At presentation, she was conscious, oriented, with signs of mild dehydration, a mild tachycardia (rate: 96/minute) and hypotension (94/72 mmHg). Physical examination revealed no abnormal findings. Blood investigations showed: haemoglobin = 123 g/L, total leucocyte count 9.5 × 109 /L, platelet count 2,76 × 109 /L, random blood glucose = 4.22 mmol/L, serum creatinine = 114.9 umol/L, serum sodium = 131 mmol/L, serum potassium = 4.2 mmol/L, serum chloride = 90 mmol/L. Liver function tests were within normal limits. In view of significant weight loss with hyponatraemia adrenal insufficiency was suspected; further investigations showed a morning serum cortisol level was 55.2 nmol/L (normal range: 138–690 nmol/L), and her adrenocorticotrophic hormone (ACTH) level was 112.74 pmol/L (normal range: 2.2–13.3 pmol/L). An abdominal CT scan showed atrophy and calcification of both adrenals, most likely due to prior tuberculosis.
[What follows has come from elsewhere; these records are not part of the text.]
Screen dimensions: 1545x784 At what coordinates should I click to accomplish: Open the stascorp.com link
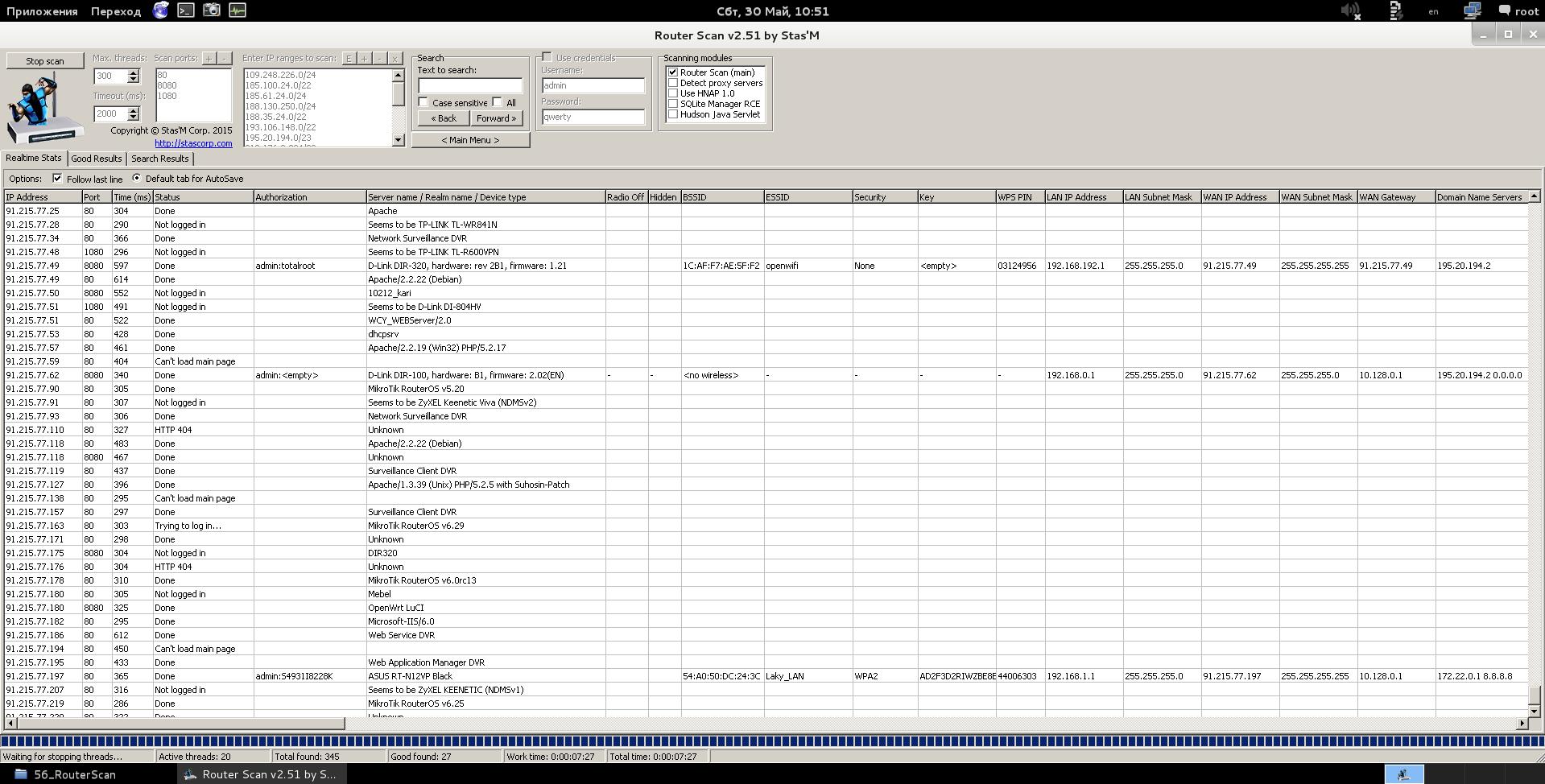point(193,143)
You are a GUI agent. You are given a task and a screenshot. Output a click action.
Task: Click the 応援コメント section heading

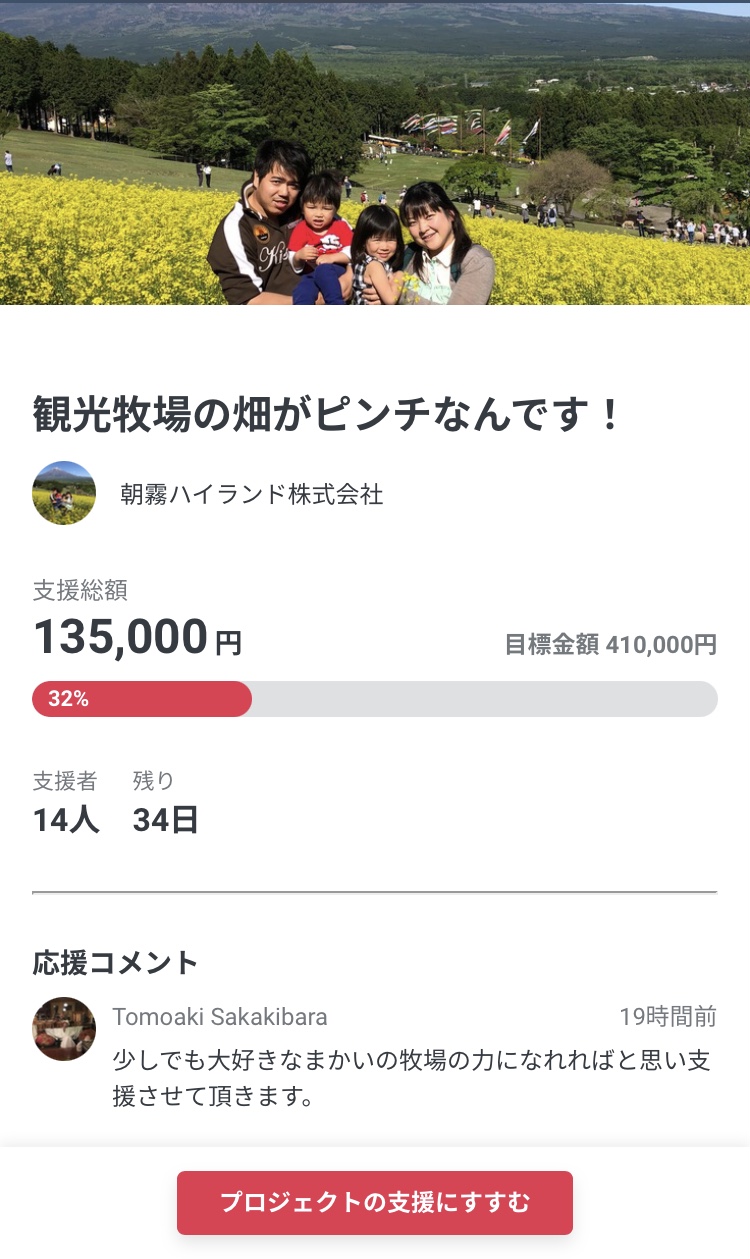click(116, 963)
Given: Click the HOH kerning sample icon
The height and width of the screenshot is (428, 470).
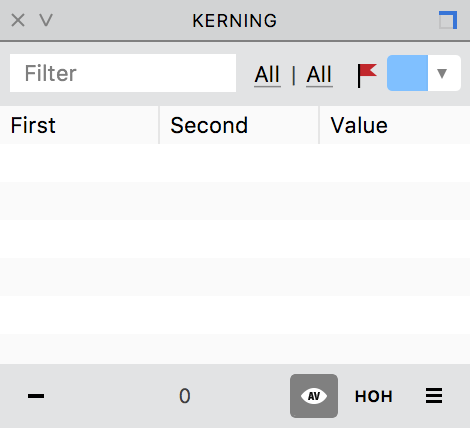Looking at the screenshot, I should click(374, 396).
Therefore, Addison's disease was concluded. With oral prednisolone 40 mg/day with gradual tapering over the next four weeks to 10 mg/day and oral fludrocortisone 0.05 mg/day, her symptoms started improving within one week, and by the third week, she had completely recovered.
Discussion
The most common cause of primary adrenal insufficiency in rich countries is autoimmune disease, while tuberculosis and other infections remain an important cause in low and middle-income countries. 1 Haematogenous spread of tuberculosis will initially lead to adrenal gland enlargement and later fibrosis and calcification. Treatment with anti-tuberculous drugs can restore adrenal function in tuberculosis-affected adrenals, but adrenal insufficiency may be evident years after treatment, 2 depending on how much damage has been caused.
Most cases of adrenal insufficiency have a chronic presentation with an acute crisis occurring in a subset of patients, usually precipitated by stress. 1 In a previous study, the most common manifestation was hyperpigmentation (76%), followed by gastrointestinal symptoms, with nausea and vomiting present in around 40% of the cases. 3 However, the diagnostic dilemma in our case was the absence of hyperpigmentation and a normal serum potassium, which may have been due to chronic vomiting.
A suspected case of adrenal insufficiency should undergo testing for early morning serum cortisol and ACTH levels, the former being low, and the latter high. In secondary adrenal insufficiency, serum cortisol levels are low with low to normal ACTH levels. The rapid adrenocorticotropin stimulation test is ideal for confirming the diagnosis. Following 250 μg of cosyntropin administration, a serum cortisol level >550 nmol/L rules out primary adrenal insufficiency. 4
To conclude, any patient with unexplained weight loss and gastrointestinal symptoms should be suspected and investigated for adrenal insufficiency after ruling out the common conditions, especially if a previous history of tuberculosis is established. Failure to detect the disease in time may result in considerable morbidity and mortality.
Footnotes
Informed consent
Informed consent was taken from the patient for publication of the case report.
Declaration of conflicting interests
The author(s) declared no potential conflicts of interest with respect to the research, authorship, and/or publication of this article.
Funding
The author(s) received no financial support for the research, authorship, and/or publication of this article.